TUMPEK LANDEP: BENARKAH MERUPAKAN OTONAN MOTOR?

            Agama dan Budaya seakan menjadi dualitas yang tidak dapat dipisahkan dalam realitaskehidupan masyarakat Hindu Indonesia pada umumnya dan Hindu Bali pada khususnya. Ajaran agama Hindu yang mengacu pada ajaran Weda lebih banyak terealisasi dalam wujud upacara yang sudah berlangsung secara turun-tumurun. Berbagai upacara terus mewarnai kehidupan masyarakat Hindu Bali sebagai ucapan syukur kehadapan Ida Sang Hyang Widhi Wasa. Salah satu upacara yang dilaksanakan setiap enam bulan sekali atas dasar perhitungan Wewaran dan Pawukon adalah Tumpek Landep, yaitu jatuh pada Saniscara Kliwon wuku Landep.

Apakah makna Tumpek Landep?
Kata Tumpek sendiri berasal dari kata “Metu” yang artinya bertemu, dan “Mpek” yang artinya akhir, jadi Tumpek merupakan hari pertemuan wewaran Panca Wara dan Sapta Wara yang terakhir, dimana Panca Wara diakhiri oleh Kliwon dan Sapta Wara diakhiri oleh Saniscara (hari Sabtu). Sedangkan Landep sendiri berarti tajam atau runcing, maka dari ini diupacarai juga beberapa pusaka yang memiliki sifat tajam seperti keris.
Dalam Tumpek Landep, Landep yang diartikan tajam mempunyai filosofi yang berarti bahwa Tumpek Landep merupakan tonggak penajaman citta, budhi dan manah (pikiran). Dengan demikian umat selalu berperilaku berdasarkan kejernihan pikiran dengan landasan nilai-nilai agama. Dengan pikiran yang suci, umat mampu memilah dan memilih mana yang baik dan mana yang buruk. Disamping pula mengingat datangnya perayaan Tumpek Landep yang berdekatan dengan Saraswati dapat dimaknai, bahwa pada hari Tumpek Landep inilah ilmu pengetahuan yang dianugrahkan oleh Sang Hyang Aji Saraswati lebih dipertajam sehigga akan lebih berguna untuk kehidupan masyarakat, nusa dan bangsa.

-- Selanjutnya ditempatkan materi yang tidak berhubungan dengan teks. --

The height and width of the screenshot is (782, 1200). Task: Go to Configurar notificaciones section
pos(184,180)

Tumpek Landep merupakan tonggak untuk mulat sarira/introspeksi diri dalm usaha memperbaiki karakter agar sesuai dengan ajaran-ajaran agama. Pada rerainan Tumpek Landep hendaknya umat melakukan persembahyangan di sanggah/merajan serta di pura, memohon wara nugraha kepada Ida Bhatara Sang Hyang Siwa Pasupati agar diberi ketajaman pikiran sehingga dapat menjadi orang yang berguna bagi masyarakat. Bagi umat hindu di Bali, senjata yang paling utama dalam kehidupan ini adalah pikiran, karena pikiranlah yang mengendalikan semuanya yang ada. Semua yang baik dan yang buruk dimulai dari pikiran, maka dari itu dalam perayaan hari Tumpek Landep ini kita diharapkan agar senantiasa menajamkan pikiran lewat kecerdasan dan mengendalikan pikiran lewat norma-norma agama dan budaya.
Apa saja yang diupacarai pada Tumpek Landep?

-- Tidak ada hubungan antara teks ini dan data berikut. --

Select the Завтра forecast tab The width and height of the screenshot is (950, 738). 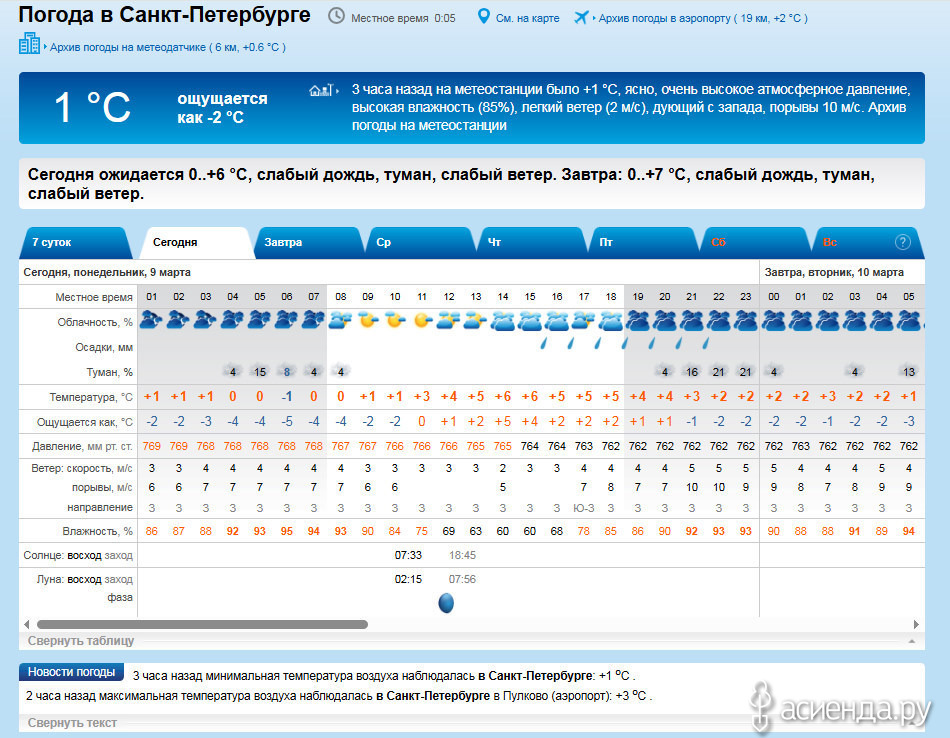pos(283,242)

            Secara filosofi, pikiranlah yang perlu dipertajam dengan adanya peringatan Tumpek Landep, tetapi apabila berbicara dalam dunia sekala pelaksanan Tumpek Landep sangat identik dengan mengupacarai peralatan yang tajam yang pada jaman dahulu merujuk pada keris. Namun seiring dengan perkembangan Ilmu Pengetahuan dan Teknologi, pemahaman tentang pusaka tajam kini tidak hanya mengarah pada keris belaka, melainkan sudah meluas pada semua alat-alat yang dapat mempermudah kehidupan manusia terutama peralatan yang berbahan dasar logam, seperti pisau, gergaji, kapak, komputer, laptop, sepeda, motor, mobil, dan lainnya.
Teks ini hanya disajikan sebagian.